Excerpts from a dataset:
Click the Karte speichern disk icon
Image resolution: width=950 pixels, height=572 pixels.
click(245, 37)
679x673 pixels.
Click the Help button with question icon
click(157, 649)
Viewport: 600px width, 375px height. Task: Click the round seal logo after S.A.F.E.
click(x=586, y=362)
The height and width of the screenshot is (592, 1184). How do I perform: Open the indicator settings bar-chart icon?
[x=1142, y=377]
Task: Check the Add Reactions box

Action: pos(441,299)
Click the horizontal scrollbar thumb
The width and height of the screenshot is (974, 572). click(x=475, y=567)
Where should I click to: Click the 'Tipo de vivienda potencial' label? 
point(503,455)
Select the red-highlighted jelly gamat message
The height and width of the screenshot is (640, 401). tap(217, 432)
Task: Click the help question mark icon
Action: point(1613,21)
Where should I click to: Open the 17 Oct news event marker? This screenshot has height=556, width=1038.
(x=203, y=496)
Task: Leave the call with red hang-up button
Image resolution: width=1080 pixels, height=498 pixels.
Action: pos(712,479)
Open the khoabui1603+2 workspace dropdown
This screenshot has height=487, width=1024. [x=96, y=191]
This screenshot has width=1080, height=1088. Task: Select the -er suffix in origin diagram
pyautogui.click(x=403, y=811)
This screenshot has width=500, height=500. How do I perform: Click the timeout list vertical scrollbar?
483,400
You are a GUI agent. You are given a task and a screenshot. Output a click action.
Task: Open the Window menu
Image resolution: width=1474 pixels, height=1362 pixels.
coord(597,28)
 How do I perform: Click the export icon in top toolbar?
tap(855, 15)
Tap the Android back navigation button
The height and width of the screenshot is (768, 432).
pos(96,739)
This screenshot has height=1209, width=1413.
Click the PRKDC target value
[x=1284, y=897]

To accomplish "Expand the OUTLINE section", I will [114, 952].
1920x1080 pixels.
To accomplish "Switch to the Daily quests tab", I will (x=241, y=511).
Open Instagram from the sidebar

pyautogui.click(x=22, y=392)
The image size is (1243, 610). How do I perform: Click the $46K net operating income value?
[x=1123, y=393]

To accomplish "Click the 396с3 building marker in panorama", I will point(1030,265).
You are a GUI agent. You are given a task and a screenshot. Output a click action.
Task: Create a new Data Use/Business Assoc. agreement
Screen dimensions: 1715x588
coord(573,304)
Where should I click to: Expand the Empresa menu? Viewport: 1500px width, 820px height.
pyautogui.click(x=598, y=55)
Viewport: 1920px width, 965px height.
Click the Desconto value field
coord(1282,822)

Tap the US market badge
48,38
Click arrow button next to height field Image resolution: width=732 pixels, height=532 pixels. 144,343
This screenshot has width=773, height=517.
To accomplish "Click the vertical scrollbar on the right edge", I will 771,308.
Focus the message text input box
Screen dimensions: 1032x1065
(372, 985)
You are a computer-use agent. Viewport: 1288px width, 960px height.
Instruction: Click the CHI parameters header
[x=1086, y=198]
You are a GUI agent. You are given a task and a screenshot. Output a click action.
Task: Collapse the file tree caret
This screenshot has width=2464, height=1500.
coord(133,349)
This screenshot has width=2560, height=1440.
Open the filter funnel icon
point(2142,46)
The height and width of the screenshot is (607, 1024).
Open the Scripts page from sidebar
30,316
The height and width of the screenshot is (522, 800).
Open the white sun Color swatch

What is expected:
Starting at the line that contains "The height and width of the screenshot is (522, 800).", write out every line through the end of the entries, exactly and with nothing added.

Your solution:
The height and width of the screenshot is (522, 800).
Open the white sun Color swatch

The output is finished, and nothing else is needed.